Task goal => Exactly and only the lines below from the one containing "Viewport: 1195px width, 476px" down to the one containing "Screen dimensions: 1238x600" are wanted, both included; please exclude every picture.

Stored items
● ● ●

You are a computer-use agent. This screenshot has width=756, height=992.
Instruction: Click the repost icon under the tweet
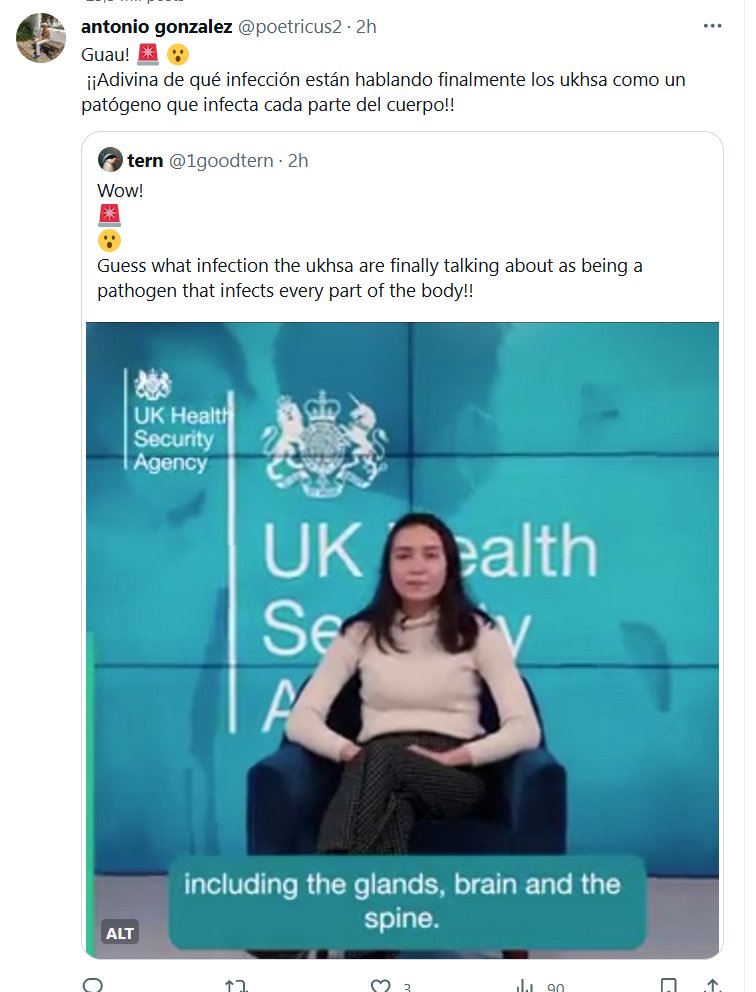pos(236,986)
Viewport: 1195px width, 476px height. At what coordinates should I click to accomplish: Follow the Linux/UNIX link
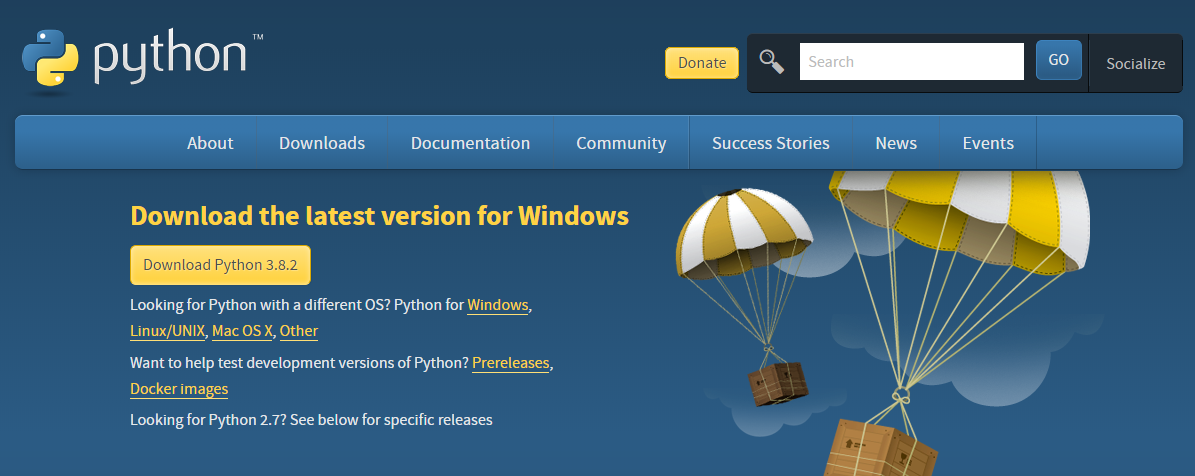[x=168, y=331]
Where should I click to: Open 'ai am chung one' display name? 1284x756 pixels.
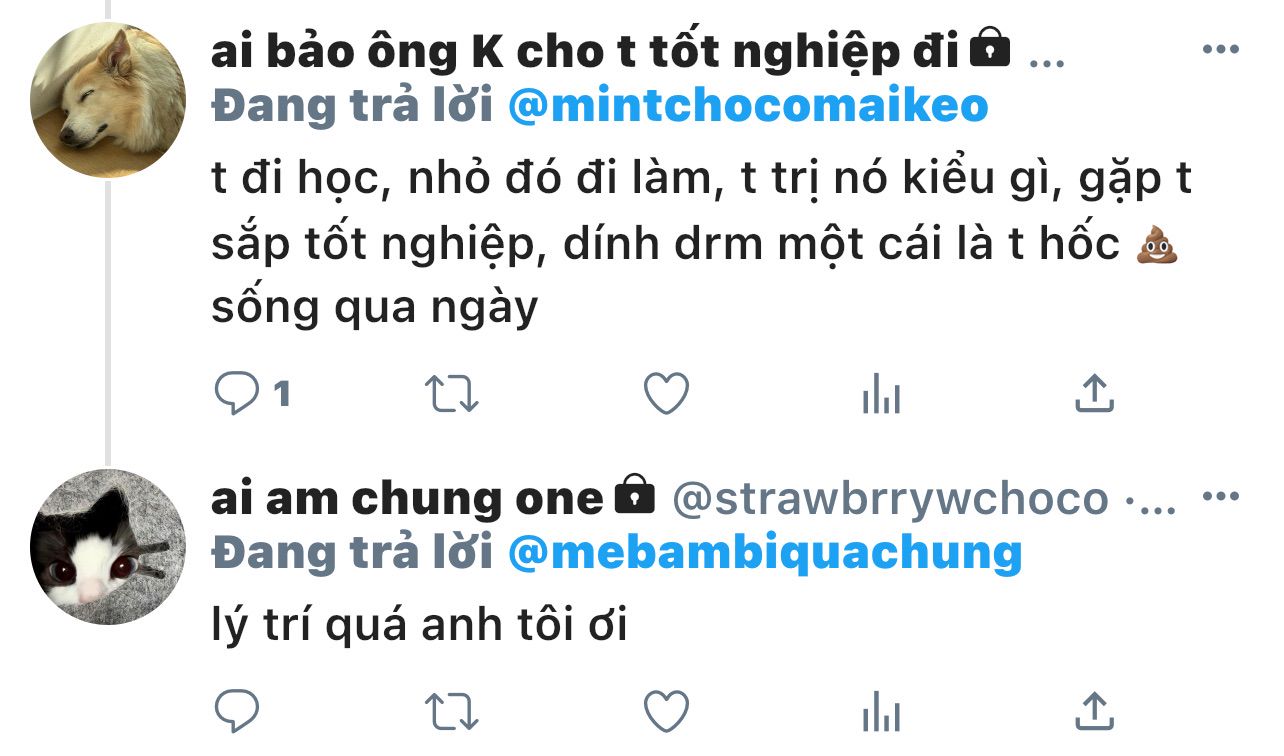pyautogui.click(x=407, y=498)
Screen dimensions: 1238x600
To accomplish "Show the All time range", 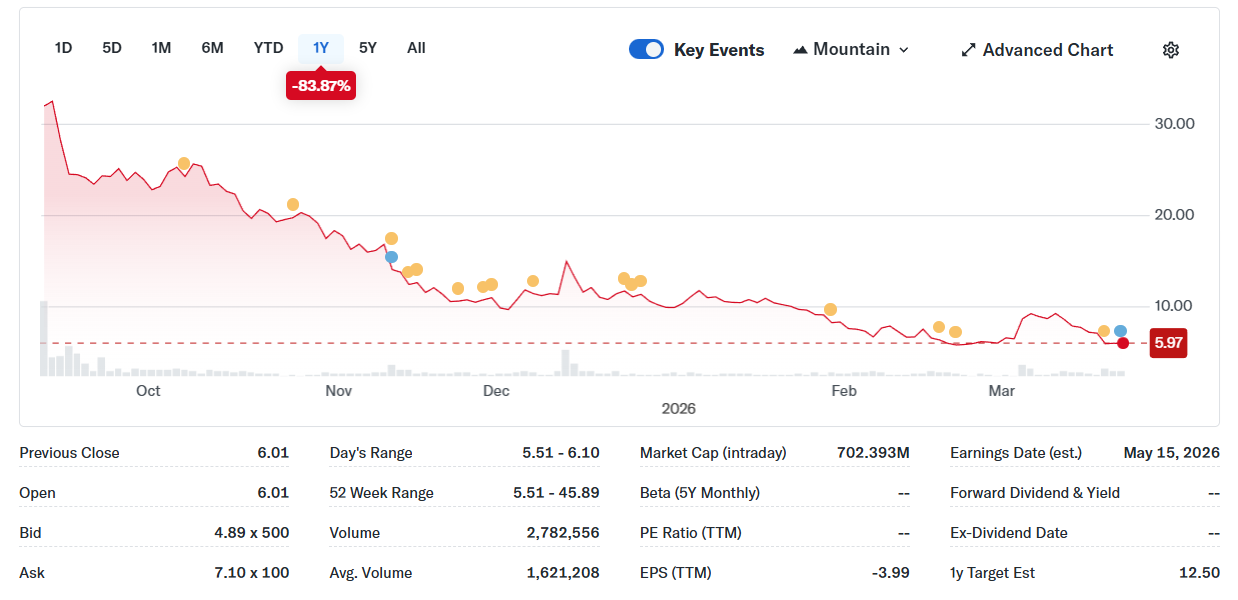I will point(416,48).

● ● ●

Solution to this exercise =>
Viewport: 1195px width, 476px height. At what coordinates should I click to accomplish: Follow the Linux/UNIX link
[x=168, y=331]
Where should I click to: Open 'ai am chung one' display name? 1284x756 pixels.
pyautogui.click(x=407, y=498)
Screen dimensions: 1238x600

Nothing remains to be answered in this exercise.